Mi sono risuonati dei concetti che negli ultimi anni ho approfondito partendo dal valore e dal significato della parola merito sulla quale si stanno ponendo i nuovi paradigmi della scuola contemporanea.

Dalla mia bibliografia di riferimento ho estrapolato le tappe che hanno dato origine al concetto di competenze e ho cercato di sintetizzare alcuni aspetti della ricaduta che a mio avviso comportano sui piani educativo-formativo-pedagogici.

La definizione del quadro concettuale e normativo che ha reso possibile la diffusione su larga scala delle competenze  vede come prima tappa il Libro bianco "Crescita, competitività, occupazione" presentato nel 1993.

Il documento indica come principio fondamentale la "valorizzazione del capitale umano", concetto che è strettamente legato a quello di competenze, una delle parole chiave del lessico costruito intorno al merito.

Il libro bianco si propone di affrontare il tema della disoccupazione e individua la soluzione nell’incremento della competitività delle imprese su mercati aperti e concorrenziali, europei e mondiali.

L'intero sistema di istruzione europeo diventa un campo di sperimentazione in funzione di questo scopo.

E qui inserisco la riflessione di Conte sul "predeterminare i fini didattici" .

Viene disegnato un primo abbozzo delle competenze.

La Commissione europea afferma: "non tutti possono evolvere in maniera analoga nella vita professionale, anche i più sfavoriti devono avere opportunità di valorizzare al meglio le proprie capacità".

Ma si tratta solo di un artificio retorico perché il quadro complessivo delineato nel documento spiega in modo chiaro che il modo migliore per valorizzare le opportunità è quello di indirizzarle verso un canale formativo esterno alla scuola.

A questo punto il terreno è dissodato e pronto per la definizione di un quadro delle "competenze chiave".

Queste giocano un ruolo determinante in questo processo di subordinazione alla visione del mondo economico, perché spingono i sistemi educativi ad abbandonare la costruzione di saperi critici in favore dell’organizzazione di saperi strumentali.

Le competenze agiscono come dispositivi di disaggregazione e contribuiscono a indebolire i legami sociali e le forme di cooperazione, favoriscono la costruzione di identità individuali competitive sul piano economico e autosufficienti sul piano sociale poiché una persona competente agisce da sola nel mondo in modo concorrenziale.

Non si tratta più di Imparare ad imparare come occasione di sviluppo culturale, senza immediati fini utilitaristici ma di apprendere una forma specifica di comportamento: l’adattamento alle esigenze dell’impresa e alle forme specifiche di flessibilità di cui essa ha bisogno.

L'apprendimento permanente rappresenta il punto fondamentale del nuovo sistema formativo insieme all'imprenditorialità.

Il mondo reale è identificato tout court con il mondo dell’impresa.

I fautori dell'approccio per competenze sostengono di farsi carico di un limite storico del sistema scolastico nel quale l’educazione è intesa prevalentemente come trasmissione di nozioni e saperi preconfezionati ed è praticata attraverso una didattica che alimenta lo studio passivo, privo di rapporti con la vita sociale.

[Voci tratte da un dataset]
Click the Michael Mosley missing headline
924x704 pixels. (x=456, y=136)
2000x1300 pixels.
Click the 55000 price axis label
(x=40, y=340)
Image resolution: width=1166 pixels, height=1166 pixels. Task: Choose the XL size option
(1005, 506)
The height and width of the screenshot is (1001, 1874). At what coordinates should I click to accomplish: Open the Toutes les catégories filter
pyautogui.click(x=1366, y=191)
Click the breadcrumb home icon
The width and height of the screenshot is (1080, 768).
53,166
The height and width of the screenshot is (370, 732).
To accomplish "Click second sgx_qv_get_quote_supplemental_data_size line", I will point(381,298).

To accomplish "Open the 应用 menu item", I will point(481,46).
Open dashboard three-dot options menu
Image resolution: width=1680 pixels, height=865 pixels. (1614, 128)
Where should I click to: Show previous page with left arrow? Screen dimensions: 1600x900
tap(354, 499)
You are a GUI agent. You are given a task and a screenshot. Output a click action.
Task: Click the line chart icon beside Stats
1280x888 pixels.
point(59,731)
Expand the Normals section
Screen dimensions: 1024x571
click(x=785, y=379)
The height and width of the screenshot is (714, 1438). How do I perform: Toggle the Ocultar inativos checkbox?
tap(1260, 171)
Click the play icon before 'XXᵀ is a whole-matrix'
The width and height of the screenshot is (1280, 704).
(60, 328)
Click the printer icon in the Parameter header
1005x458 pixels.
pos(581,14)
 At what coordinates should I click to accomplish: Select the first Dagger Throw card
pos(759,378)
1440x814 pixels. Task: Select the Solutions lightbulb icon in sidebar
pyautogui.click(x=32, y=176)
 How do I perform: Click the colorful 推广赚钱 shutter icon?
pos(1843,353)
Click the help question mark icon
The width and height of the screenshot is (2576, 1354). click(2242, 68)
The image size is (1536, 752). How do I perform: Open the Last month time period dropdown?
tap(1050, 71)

• _ESERCIZI DA SVOLGERE_:
**A)** In quale anno fu presentato il Libro bianco "Crescita, competitività, occupazione", secondo il testo sulle competenze?
**B)** Trascrivi fedelmente dal testo sulle competenze il brano che inizia con "Il documento indica" e termina con "abbozzo delle competenze.".
**C)** Riscrivi in forma più breve il paragrafo del testo sulle competenze che comincia con "Le competenze agiscono come dispositivi", mantenendone i fatti principali.
Le voci riportate non hanno alcun ruolo in questo lavoro.

• _SOLUZIONI PER ESERCIZIO_:
**A)** Nel 1993.

**B)**
Il documento indica come principio fondamentale la "valorizzazione del capitale umano", concetto che è strettamente legato a quello di competenze, una delle parole chiave del lessico costruito intorno al merito.

Il libro bianco si propone di affrontare il tema della disoccupazione e individua la soluzione nell’incremento della competitività delle imprese su mercati aperti e concorrenziali, europei e mondiali.

L'intero sistema di istruzione europeo diventa un campo di sperimentazione in funzione di questo scopo.

E qui inserisco la riflessione di Conte sul "predeterminare i fini didattici" .

Viene disegnato un primo abbozzo delle competenze.

**C)** Le competenze sono dispositivi di disaggregazione. Indeboliscono i legami sociali e la cooperazione e favoriscono identità individuali competitive sul piano economico e autosufficienti su quello sociale, perché una persona competente agisce da sola nel mondo in modo concorrenziale.